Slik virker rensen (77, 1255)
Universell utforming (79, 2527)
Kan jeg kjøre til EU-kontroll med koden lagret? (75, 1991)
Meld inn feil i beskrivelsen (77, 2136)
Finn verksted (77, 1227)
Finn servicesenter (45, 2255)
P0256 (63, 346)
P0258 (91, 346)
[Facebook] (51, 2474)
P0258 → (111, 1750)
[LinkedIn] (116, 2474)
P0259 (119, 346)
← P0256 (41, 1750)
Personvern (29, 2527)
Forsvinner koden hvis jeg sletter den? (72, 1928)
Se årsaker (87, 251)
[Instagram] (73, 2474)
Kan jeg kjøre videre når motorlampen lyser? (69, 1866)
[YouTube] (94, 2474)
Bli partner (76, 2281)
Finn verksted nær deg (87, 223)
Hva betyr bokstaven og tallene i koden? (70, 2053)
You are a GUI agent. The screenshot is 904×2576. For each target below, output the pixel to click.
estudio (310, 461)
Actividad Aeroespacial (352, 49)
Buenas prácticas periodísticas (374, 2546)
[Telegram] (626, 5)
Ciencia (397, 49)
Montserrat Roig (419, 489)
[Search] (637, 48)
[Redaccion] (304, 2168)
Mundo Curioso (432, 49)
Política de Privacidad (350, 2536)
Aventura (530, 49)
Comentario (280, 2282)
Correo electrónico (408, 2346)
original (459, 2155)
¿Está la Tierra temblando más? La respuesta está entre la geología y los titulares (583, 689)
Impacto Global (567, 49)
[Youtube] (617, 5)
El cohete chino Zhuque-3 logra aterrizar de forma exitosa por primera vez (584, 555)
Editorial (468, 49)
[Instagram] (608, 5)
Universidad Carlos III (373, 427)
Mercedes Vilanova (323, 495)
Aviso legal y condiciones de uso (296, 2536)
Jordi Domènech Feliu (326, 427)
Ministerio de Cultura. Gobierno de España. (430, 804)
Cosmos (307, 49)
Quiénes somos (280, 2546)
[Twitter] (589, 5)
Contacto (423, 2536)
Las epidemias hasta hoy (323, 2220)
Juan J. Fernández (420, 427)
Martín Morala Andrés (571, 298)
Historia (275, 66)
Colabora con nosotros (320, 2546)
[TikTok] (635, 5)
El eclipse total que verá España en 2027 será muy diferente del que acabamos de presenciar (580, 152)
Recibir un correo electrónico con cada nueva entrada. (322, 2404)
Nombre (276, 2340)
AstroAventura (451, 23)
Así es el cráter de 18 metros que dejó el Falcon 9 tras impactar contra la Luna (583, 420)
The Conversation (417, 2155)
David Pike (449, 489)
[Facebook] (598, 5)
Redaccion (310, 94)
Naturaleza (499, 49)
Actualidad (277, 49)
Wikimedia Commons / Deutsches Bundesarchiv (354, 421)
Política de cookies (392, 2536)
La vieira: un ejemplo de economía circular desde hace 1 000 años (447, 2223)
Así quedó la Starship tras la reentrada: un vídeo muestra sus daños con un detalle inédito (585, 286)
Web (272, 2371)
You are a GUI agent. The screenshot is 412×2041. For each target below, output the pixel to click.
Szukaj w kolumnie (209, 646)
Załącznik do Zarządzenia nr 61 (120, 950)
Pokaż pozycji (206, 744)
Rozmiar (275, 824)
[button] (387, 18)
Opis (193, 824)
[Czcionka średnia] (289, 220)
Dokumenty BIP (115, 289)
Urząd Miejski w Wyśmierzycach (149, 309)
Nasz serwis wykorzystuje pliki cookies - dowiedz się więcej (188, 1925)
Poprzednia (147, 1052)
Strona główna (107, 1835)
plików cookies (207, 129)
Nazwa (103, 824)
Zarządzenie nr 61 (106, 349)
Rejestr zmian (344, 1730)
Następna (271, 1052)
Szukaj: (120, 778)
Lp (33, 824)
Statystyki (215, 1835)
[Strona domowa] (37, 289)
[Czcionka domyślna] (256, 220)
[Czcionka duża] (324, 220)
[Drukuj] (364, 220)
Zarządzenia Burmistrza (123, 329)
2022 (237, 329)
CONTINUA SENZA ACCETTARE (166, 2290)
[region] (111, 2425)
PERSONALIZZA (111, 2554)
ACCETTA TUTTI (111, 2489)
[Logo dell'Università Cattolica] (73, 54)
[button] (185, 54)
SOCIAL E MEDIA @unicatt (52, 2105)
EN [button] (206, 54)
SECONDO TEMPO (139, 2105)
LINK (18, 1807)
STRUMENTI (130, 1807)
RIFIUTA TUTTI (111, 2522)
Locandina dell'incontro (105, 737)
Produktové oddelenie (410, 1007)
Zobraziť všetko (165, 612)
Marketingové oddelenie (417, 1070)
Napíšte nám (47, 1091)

┄┄┄┄┄┄┄┄┄┄┄┄┄┄┄┄┄┄┄┄

Write the data out in full, matching every line exactly.

Slik virker rensen (77, 1255)
Universell utforming (79, 2527)
Kan jeg kjøre til EU-kontroll med koden lagret? (75, 1991)
Meld inn feil i beskrivelsen (77, 2136)
Finn verksted (77, 1227)
Finn servicesenter (45, 2255)
P0256 (63, 346)
P0258 (91, 346)
[Facebook] (51, 2474)
P0258 → (111, 1750)
[LinkedIn] (116, 2474)
P0259 (119, 346)
← P0256 (41, 1750)
Personvern (29, 2527)
Forsvinner koden hvis jeg sletter den? (72, 1928)
Se årsaker (87, 251)
[Instagram] (73, 2474)
Kan jeg kjøre videre når motorlampen lyser? (69, 1866)
[YouTube] (94, 2474)
Bli partner (76, 2281)
Finn verksted nær deg (87, 223)
Hva betyr bokstaven og tallene i koden? (70, 2053)
You are a GUI agent. The screenshot is 904×2576. For each target below, output the pixel to click.
estudio (310, 461)
Actividad Aeroespacial (352, 49)
Buenas prácticas periodísticas (374, 2546)
[Telegram] (626, 5)
Ciencia (397, 49)
Montserrat Roig (419, 489)
[Search] (637, 48)
[Redaccion] (304, 2168)
Mundo Curioso (432, 49)
Política de Privacidad (350, 2536)
Aventura (530, 49)
Comentario (280, 2282)
Correo electrónico (408, 2346)
original (459, 2155)
¿Está la Tierra temblando más? La respuesta está entre la geología y los titulares (583, 689)
Impacto Global (567, 49)
[Youtube] (617, 5)
El cohete chino Zhuque-3 logra aterrizar de forma exitosa por primera vez (584, 555)
Editorial (468, 49)
[Instagram] (608, 5)
Universidad Carlos III (373, 427)
Mercedes Vilanova (323, 495)
Aviso legal y condiciones de uso (296, 2536)
Jordi Domènech Feliu (326, 427)
Ministerio de Cultura. Gobierno de España. (430, 804)
Cosmos (307, 49)
Quiénes somos (280, 2546)
[Twitter] (589, 5)
Contacto (423, 2536)
Las epidemias hasta hoy (323, 2220)
Juan J. Fernández (420, 427)
Martín Morala Andrés (571, 298)
Historia (275, 66)
Colabora con nosotros (320, 2546)
[TikTok] (635, 5)
El eclipse total que verá España en 2027 será muy diferente del que acabamos de presenciar (580, 152)
Recibir un correo electrónico con cada nueva entrada. (322, 2404)
Nombre (276, 2340)
AstroAventura (451, 23)
Así es el cráter de 18 metros que dejó el Falcon 9 tras impactar contra la Luna (583, 420)
The Conversation (417, 2155)
David Pike (449, 489)
[Facebook] (598, 5)
Redaccion (310, 94)
Naturaleza (499, 49)
Actualidad (277, 49)
Wikimedia Commons / Deutsches Bundesarchiv (354, 421)
Política de cookies (392, 2536)
La vieira: un ejemplo de economía circular desde hace 1 000 años (447, 2223)
Así quedó la Starship tras la reentrada: un vídeo muestra sus daños con un detalle inédito (585, 286)
Web (272, 2371)
You are a GUI agent. The screenshot is 412×2041. For each target below, output the pixel to click.
Szukaj w kolumnie (209, 646)
Załącznik do Zarządzenia nr 61 (120, 950)
Pokaż pozycji (206, 744)
Rozmiar (275, 824)
[button] (387, 18)
Opis (193, 824)
[Czcionka średnia] (289, 220)
Dokumenty BIP (115, 289)
Urząd Miejski w Wyśmierzycach (149, 309)
Nasz serwis wykorzystuje pliki cookies - dowiedz się więcej (188, 1925)
Poprzednia (147, 1052)
Strona główna (107, 1835)
plików cookies (207, 129)
Nazwa (103, 824)
Zarządzenie nr 61 (106, 349)
Rejestr zmian (344, 1730)
Następna (271, 1052)
Szukaj: (120, 778)
Lp (33, 824)
Statystyki (215, 1835)
[Strona domowa] (37, 289)
[Czcionka domyślna] (256, 220)
[Czcionka duża] (324, 220)
[Drukuj] (364, 220)
Zarządzenia Burmistrza (123, 329)
2022 (237, 329)
CONTINUA SENZA ACCETTARE (166, 2290)
[region] (111, 2425)
PERSONALIZZA (111, 2554)
ACCETTA TUTTI (111, 2489)
[Logo dell'Università Cattolica] (73, 54)
[button] (185, 54)
SOCIAL E MEDIA @unicatt (52, 2105)
EN [button] (206, 54)
SECONDO TEMPO (139, 2105)
LINK (18, 1807)
STRUMENTI (130, 1807)
RIFIUTA TUTTI (111, 2522)
Locandina dell'incontro (105, 737)
Produktové oddelenie (410, 1007)
Zobraziť všetko (165, 612)
Marketingové oddelenie (417, 1070)
Napíšte nám (47, 1091)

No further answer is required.